_KORTE OPDRACHT A_.
Herhaal woordelijk het stuk uit de tekst over de interne markt hieronder, vanaf "Ten behoeve van" tot en met "welvaart en bestaanszekerheid.".

Tot slot stelt de Commissie concrete doelen vast voor handhaving met als doel om de
achterstand in de omzetting bij richtlijnen terug te brengen tot 0,5% en een benchmark
voor SOLVIT om 90% van de zaken binnen 12 maanden op te lossen.
Ten behoeve van het versterken van de groene en digitale dimensies van de interne
markt noemt de Commissie naast een aantal lopende wetstrajecten een aantal voorstellen
die zij eerder aankondigde in het Commissiewerkprogramma voor 2023. Dit betreft onder
meer voorstellen voor digitalisering van sociale-zekerheidscoördinatie, hervorming
van de Douane-unie en een voorstel om erkenning van kwalificaties van burgers uit
derde landen te vergemakkelijken.
3. Nederlandse positie ten aanzien van het voorstel
a) Essentie Nederlands beleid op dit terrein
Het kabinet zet zich in voor een sterke, duurzame en eerlijke interne markt. De interne
markt is van groot belang voor onze mondiale concurrentiepositie en voor een aantrekkelijk
vestigings- en ondernemingsklimaat in Nederland, en draagt bij aan welvaart en bestaanszekerheid.
Daarnaast levert de interne markt een belangrijke bijdrage aan het bereiken van open
strategische autonomie. Een groot aantal Nederlandse ondernemers doet zaken over de
grens en benut de kansen en voordelen die de interne markt biedt. Op 17 juni 2022
heeft het kabinet een Kamerbrief gestuurd met zijn inzet op het terrein van de interne
markt en specifiek een interne markt actieagenda.5 Het borgen van een goed functionerende interne markt is gezien de breedte van het
dossier de verantwoordelijkheid van alle departementen en vergt een kabinetsbrede
inspanning. Bij het wegnemen van belemmeringen heeft het kabinet de volgende prioriteiten:
arbeidsmobiliteit, digitalisering en vergroening. Verder werkt het aan randvoorwaarden
gericht op versterking van de interne markt.

_UITTREKSEL UIT DATASET_.
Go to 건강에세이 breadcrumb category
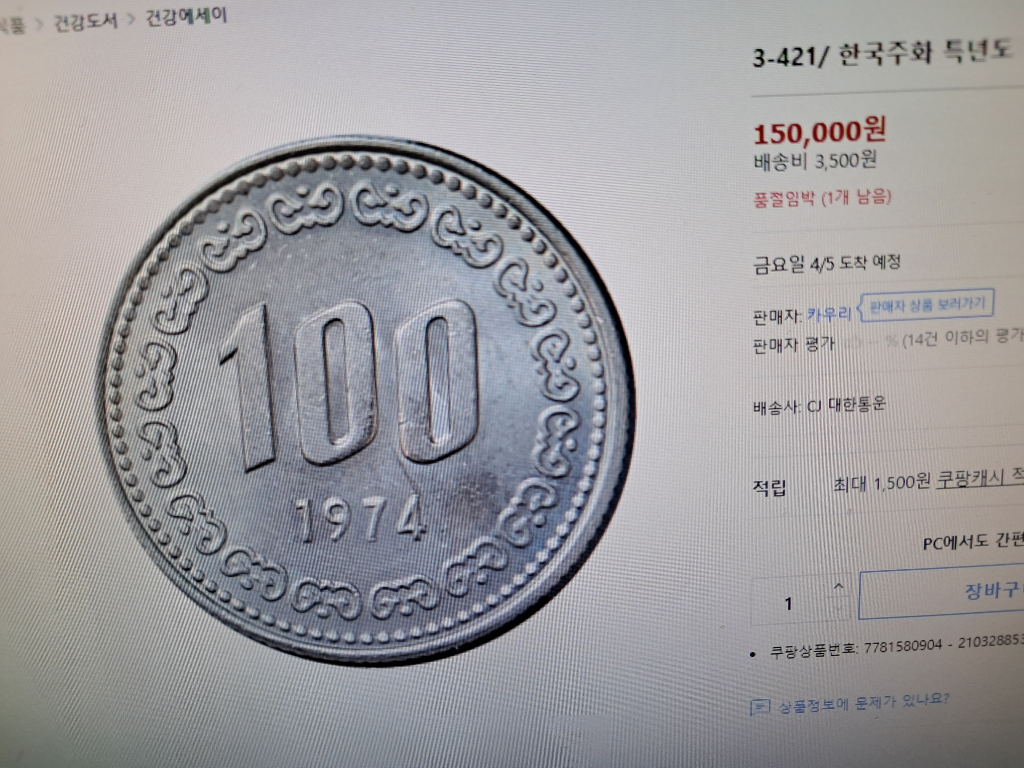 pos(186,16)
--
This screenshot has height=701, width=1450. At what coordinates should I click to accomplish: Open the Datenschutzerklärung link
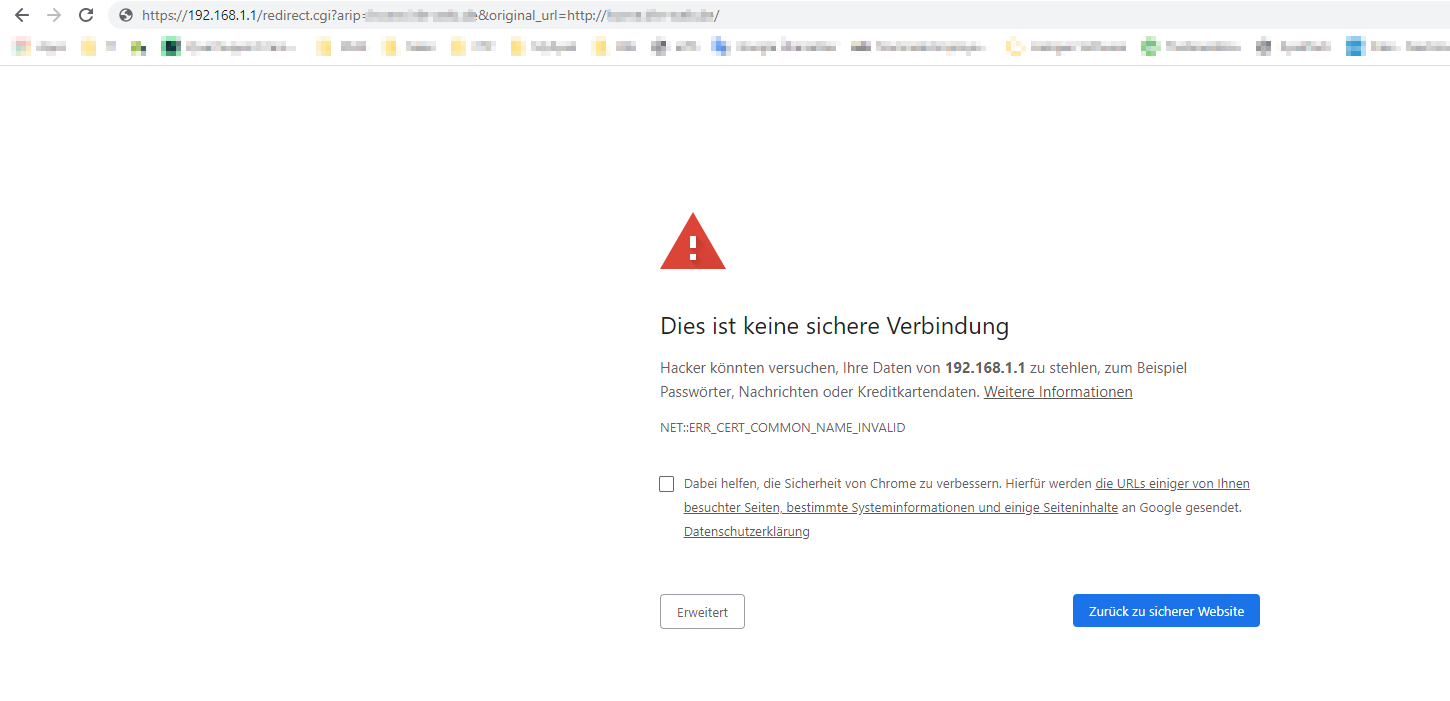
...
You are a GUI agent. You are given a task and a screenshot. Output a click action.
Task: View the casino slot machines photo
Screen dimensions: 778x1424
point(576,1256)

_KORTE OPDRACHT B_.
Tel de regels van de records waarin de tekenreeks "click" voorkomt, waarbij hoofdletters en kleine letters als verschillend gelden. Geef alleen het aantal.

_UITGEWERKT ANTWOORD A_.
Ten behoeve van het versterken van de groene en digitale dimensies van de interne
markt noemt de Commissie naast een aantal lopende wetstrajecten een aantal voorstellen
die zij eerder aankondigde in het Commissiewerkprogramma voor 2023. Dit betreft onder
meer voorstellen voor digitalisering van sociale-zekerheidscoördinatie, hervorming
van de Douane-unie en een voorstel om erkenning van kwalificaties van burgers uit
derde landen te vergemakkelijken.
3. Nederlandse positie ten aanzien van het voorstel
a) Essentie Nederlands beleid op dit terrein
Het kabinet zet zich in voor een sterke, duurzame en eerlijke interne markt. De interne
markt is van groot belang voor onze mondiale concurrentiepositie en voor een aantrekkelijk
vestigings- en ondernemingsklimaat in Nederland, en draagt bij aan welvaart en bestaanszekerheid.

_UITGEWERKT ANTWOORD B_.
2